Your instructions:
All entries are to be quoted exactly; the images stay out of the copy.

[[ Records shown open ]]

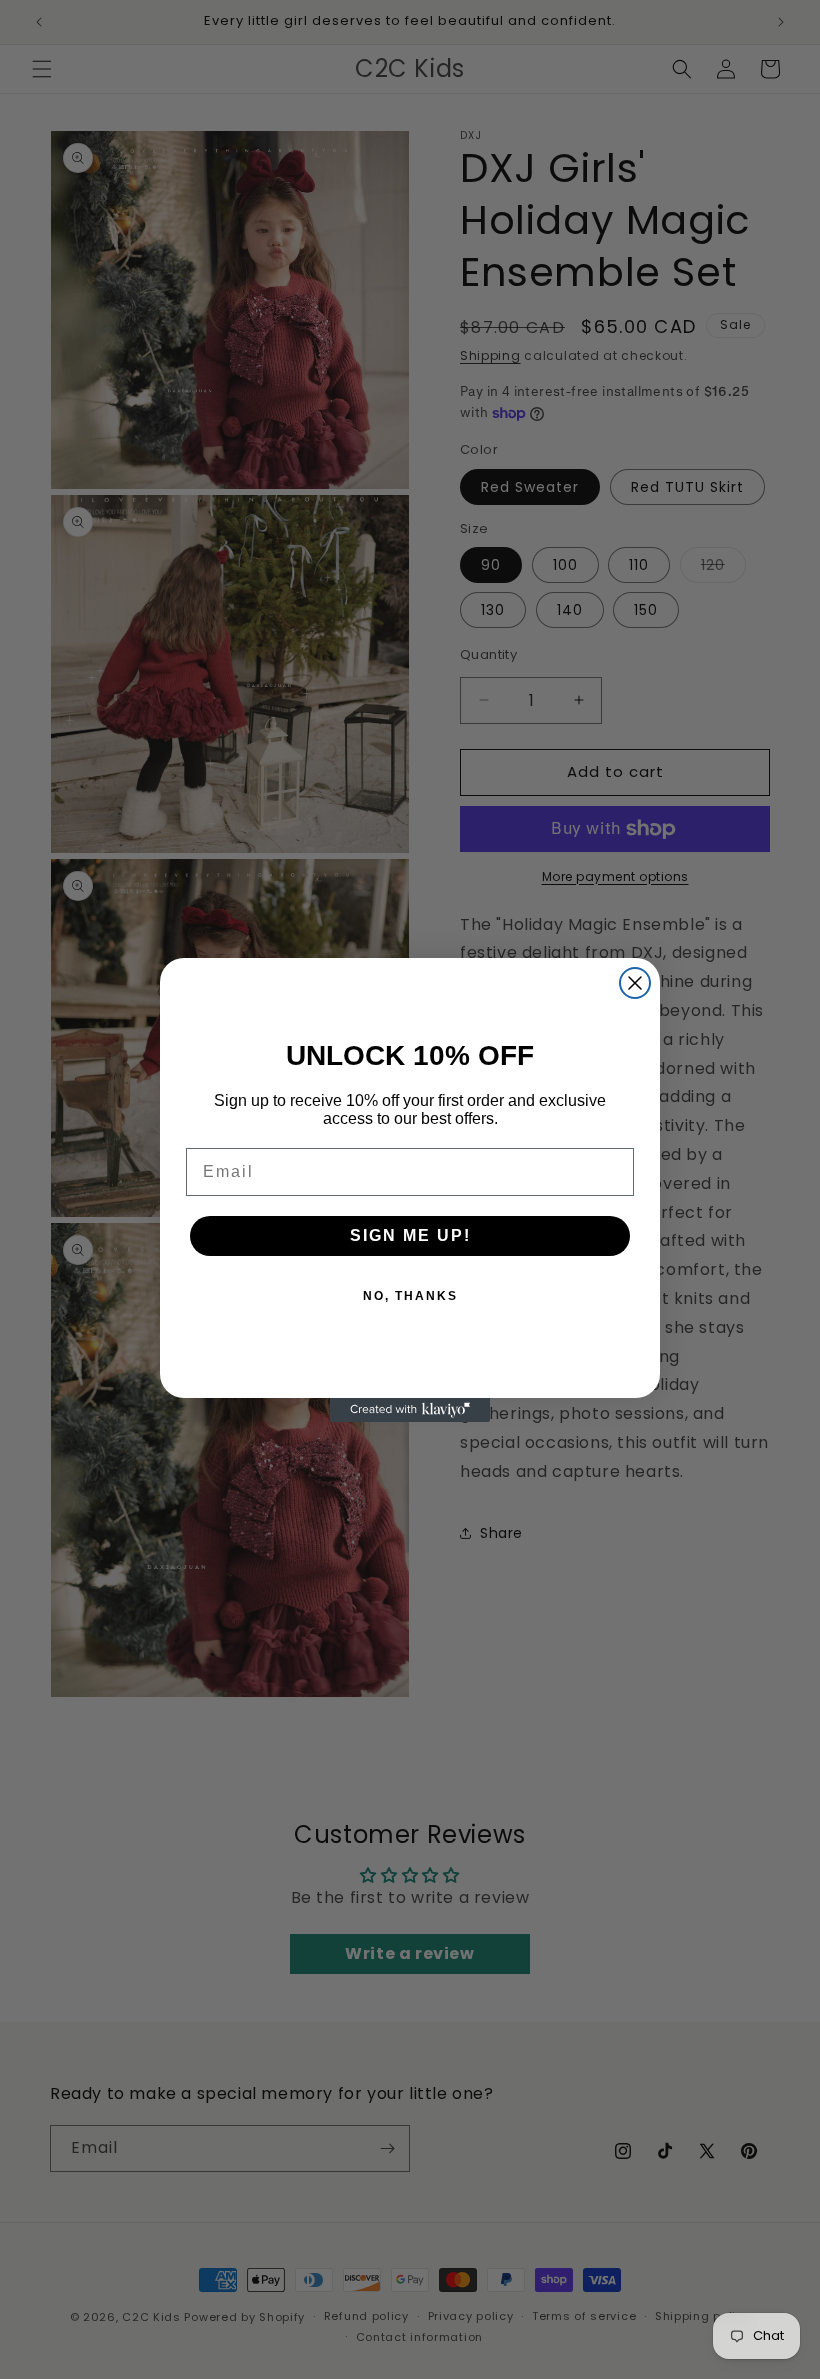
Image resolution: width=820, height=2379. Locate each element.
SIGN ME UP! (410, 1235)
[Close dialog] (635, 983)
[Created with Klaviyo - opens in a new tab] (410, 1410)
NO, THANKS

[[ Records shown closed ]]

Response below:
Image resolution: width=820, height=2379. Locate each element.
SIGN ME UP! (410, 1235)
[Close dialog] (635, 983)
[Created with Klaviyo - opens in a new tab] (410, 1410)
NO, THANKS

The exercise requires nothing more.